Data pulled from a collection:
----------
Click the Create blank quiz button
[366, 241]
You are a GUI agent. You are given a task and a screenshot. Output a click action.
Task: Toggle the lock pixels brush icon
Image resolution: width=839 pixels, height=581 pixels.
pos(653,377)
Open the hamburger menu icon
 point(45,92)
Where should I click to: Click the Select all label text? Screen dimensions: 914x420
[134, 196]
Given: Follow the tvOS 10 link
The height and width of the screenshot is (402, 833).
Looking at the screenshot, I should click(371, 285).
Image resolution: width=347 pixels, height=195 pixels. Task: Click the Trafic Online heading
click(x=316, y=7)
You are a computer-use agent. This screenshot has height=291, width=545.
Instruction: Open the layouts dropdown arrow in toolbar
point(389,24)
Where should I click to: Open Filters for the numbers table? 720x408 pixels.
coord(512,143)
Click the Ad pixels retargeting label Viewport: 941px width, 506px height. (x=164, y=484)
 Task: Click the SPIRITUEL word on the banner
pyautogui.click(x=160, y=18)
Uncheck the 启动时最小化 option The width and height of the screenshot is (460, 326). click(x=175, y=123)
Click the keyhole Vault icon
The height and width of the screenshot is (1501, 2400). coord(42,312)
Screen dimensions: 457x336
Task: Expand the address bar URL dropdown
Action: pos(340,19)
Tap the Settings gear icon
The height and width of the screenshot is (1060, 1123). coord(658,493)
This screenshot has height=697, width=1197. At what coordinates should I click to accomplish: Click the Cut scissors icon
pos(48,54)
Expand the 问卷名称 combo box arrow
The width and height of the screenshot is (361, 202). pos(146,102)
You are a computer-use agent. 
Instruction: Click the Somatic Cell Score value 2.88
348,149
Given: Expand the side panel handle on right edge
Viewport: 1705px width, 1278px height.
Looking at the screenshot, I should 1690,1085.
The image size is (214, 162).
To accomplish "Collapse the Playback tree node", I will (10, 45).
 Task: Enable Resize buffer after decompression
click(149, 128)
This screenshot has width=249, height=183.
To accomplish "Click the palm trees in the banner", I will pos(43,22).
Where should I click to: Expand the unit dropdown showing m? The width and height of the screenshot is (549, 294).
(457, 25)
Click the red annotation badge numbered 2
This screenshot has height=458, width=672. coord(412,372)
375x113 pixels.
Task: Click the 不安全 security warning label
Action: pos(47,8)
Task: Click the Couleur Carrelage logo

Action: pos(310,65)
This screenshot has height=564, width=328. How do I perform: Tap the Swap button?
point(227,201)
----------
Reproduce the listing above word for word, starting at the line that contains "You are a computer-use agent. This" and ending after the line that contains "Uncheck the 启动时最小化". Include both of those lines.

You are a computer-use agent. This screenshot has height=291, width=545.
Instruction: Open the layouts dropdown arrow in toolbar
point(389,24)
Where should I click to: Open Filters for the numbers table? 720x408 pixels.
coord(512,143)
Click the Ad pixels retargeting label Viewport: 941px width, 506px height. (x=164, y=484)
 Task: Click the SPIRITUEL word on the banner
pyautogui.click(x=160, y=18)
Uncheck the 启动时最小化 option The width and height of the screenshot is (460, 326). click(x=175, y=123)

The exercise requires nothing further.